> _WHAT YOU HAVE TO DO_: Below are the entries; set down each of them exactly.

Source data
.....

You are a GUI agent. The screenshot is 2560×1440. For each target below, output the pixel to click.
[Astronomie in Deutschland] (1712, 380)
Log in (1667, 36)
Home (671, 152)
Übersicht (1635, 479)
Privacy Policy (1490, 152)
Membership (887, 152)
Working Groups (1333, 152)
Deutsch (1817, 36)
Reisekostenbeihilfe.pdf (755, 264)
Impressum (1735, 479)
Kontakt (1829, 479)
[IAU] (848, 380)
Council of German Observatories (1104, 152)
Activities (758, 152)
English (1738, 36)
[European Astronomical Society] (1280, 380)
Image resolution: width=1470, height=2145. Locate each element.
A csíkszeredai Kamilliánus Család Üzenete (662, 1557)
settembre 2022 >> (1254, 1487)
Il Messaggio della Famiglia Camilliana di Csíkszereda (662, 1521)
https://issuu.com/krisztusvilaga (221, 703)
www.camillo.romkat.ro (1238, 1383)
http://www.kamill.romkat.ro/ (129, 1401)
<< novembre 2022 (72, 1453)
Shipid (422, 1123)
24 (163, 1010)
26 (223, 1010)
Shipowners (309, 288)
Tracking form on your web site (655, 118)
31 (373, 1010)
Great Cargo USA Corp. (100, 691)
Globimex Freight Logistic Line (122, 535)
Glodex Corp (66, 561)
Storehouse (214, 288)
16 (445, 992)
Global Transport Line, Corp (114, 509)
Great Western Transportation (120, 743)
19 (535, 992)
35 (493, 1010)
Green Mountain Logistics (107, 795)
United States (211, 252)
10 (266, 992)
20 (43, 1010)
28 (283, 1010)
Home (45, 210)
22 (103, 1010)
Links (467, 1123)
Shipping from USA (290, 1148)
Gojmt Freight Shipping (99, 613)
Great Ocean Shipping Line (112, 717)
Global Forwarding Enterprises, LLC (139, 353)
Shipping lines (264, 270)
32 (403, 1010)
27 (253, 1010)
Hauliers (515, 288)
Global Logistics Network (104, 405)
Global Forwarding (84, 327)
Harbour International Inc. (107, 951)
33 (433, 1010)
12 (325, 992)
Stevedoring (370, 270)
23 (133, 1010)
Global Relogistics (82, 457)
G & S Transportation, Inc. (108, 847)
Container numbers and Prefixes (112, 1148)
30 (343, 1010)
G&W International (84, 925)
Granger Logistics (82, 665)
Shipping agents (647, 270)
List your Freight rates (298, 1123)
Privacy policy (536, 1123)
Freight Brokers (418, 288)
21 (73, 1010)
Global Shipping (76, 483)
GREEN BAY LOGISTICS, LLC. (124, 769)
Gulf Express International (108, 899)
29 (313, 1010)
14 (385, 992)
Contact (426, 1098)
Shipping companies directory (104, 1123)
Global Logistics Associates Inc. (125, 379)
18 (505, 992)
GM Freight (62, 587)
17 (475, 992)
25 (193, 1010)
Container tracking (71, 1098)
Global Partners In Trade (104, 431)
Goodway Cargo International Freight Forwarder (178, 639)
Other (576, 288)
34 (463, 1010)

.....

> _OUTPUT OF THE EXERCISE_:
You are a GUI agent. The screenshot is 2560×1440. For each target below, output the pixel to click.
[Astronomie in Deutschland] (1712, 380)
Log in (1667, 36)
Home (671, 152)
Übersicht (1635, 479)
Privacy Policy (1490, 152)
Membership (887, 152)
Working Groups (1333, 152)
Deutsch (1817, 36)
Reisekostenbeihilfe.pdf (755, 264)
Impressum (1735, 479)
Kontakt (1829, 479)
[IAU] (848, 380)
Council of German Observatories (1104, 152)
Activities (758, 152)
English (1738, 36)
[European Astronomical Society] (1280, 380)
Image resolution: width=1470, height=2145. Locate each element.
A csíkszeredai Kamilliánus Család Üzenete (662, 1557)
settembre 2022 >> (1254, 1487)
Il Messaggio della Famiglia Camilliana di Csíkszereda (662, 1521)
https://issuu.com/krisztusvilaga (221, 703)
www.camillo.romkat.ro (1238, 1383)
http://www.kamill.romkat.ro/ (129, 1401)
<< novembre 2022 (72, 1453)
Shipid (422, 1123)
24 (163, 1010)
26 (223, 1010)
Shipowners (309, 288)
Tracking form on your web site (655, 118)
31 (373, 1010)
Great Cargo USA Corp. (100, 691)
Globimex Freight Logistic Line (122, 535)
Glodex Corp (66, 561)
Storehouse (214, 288)
16 (445, 992)
Global Transport Line, Corp (114, 509)
Great Western Transportation (120, 743)
19 (535, 992)
35 (493, 1010)
Green Mountain Logistics (107, 795)
United States (211, 252)
10 (266, 992)
20 (43, 1010)
28 (283, 1010)
Home (45, 210)
22 (103, 1010)
Links (467, 1123)
Shipping from USA (290, 1148)
Gojmt Freight Shipping (99, 613)
Great Ocean Shipping Line (112, 717)
Global Forwarding Enterprises, LLC (139, 353)
Shipping lines (264, 270)
32 (403, 1010)
27 (253, 1010)
Hauliers (515, 288)
Global Logistics Network (104, 405)
Global Forwarding (84, 327)
Harbour International Inc. (107, 951)
33 (433, 1010)
12 (325, 992)
Stevedoring (370, 270)
23 (133, 1010)
Global Relogistics (82, 457)
G & S Transportation, Inc. (108, 847)
Container numbers and Prefixes (112, 1148)
30 (343, 1010)
G&W International (84, 925)
Granger Logistics (82, 665)
Shipping agents (647, 270)
List your Freight rates (298, 1123)
Privacy policy (536, 1123)
Freight Brokers (418, 288)
21 (73, 1010)
Global Shipping (76, 483)
GREEN BAY LOGISTICS, LLC. (124, 769)
Gulf Express International (108, 899)
29 (313, 1010)
14 (385, 992)
Contact (426, 1098)
Shipping companies directory (104, 1123)
Global Logistics Associates Inc. (125, 379)
18 (505, 992)
GM Freight (62, 587)
17 (475, 992)
25 (193, 1010)
Container tracking (71, 1098)
Global Partners In Trade (104, 431)
Goodway Cargo International Freight Forwarder (178, 639)
Other (576, 288)
34 (463, 1010)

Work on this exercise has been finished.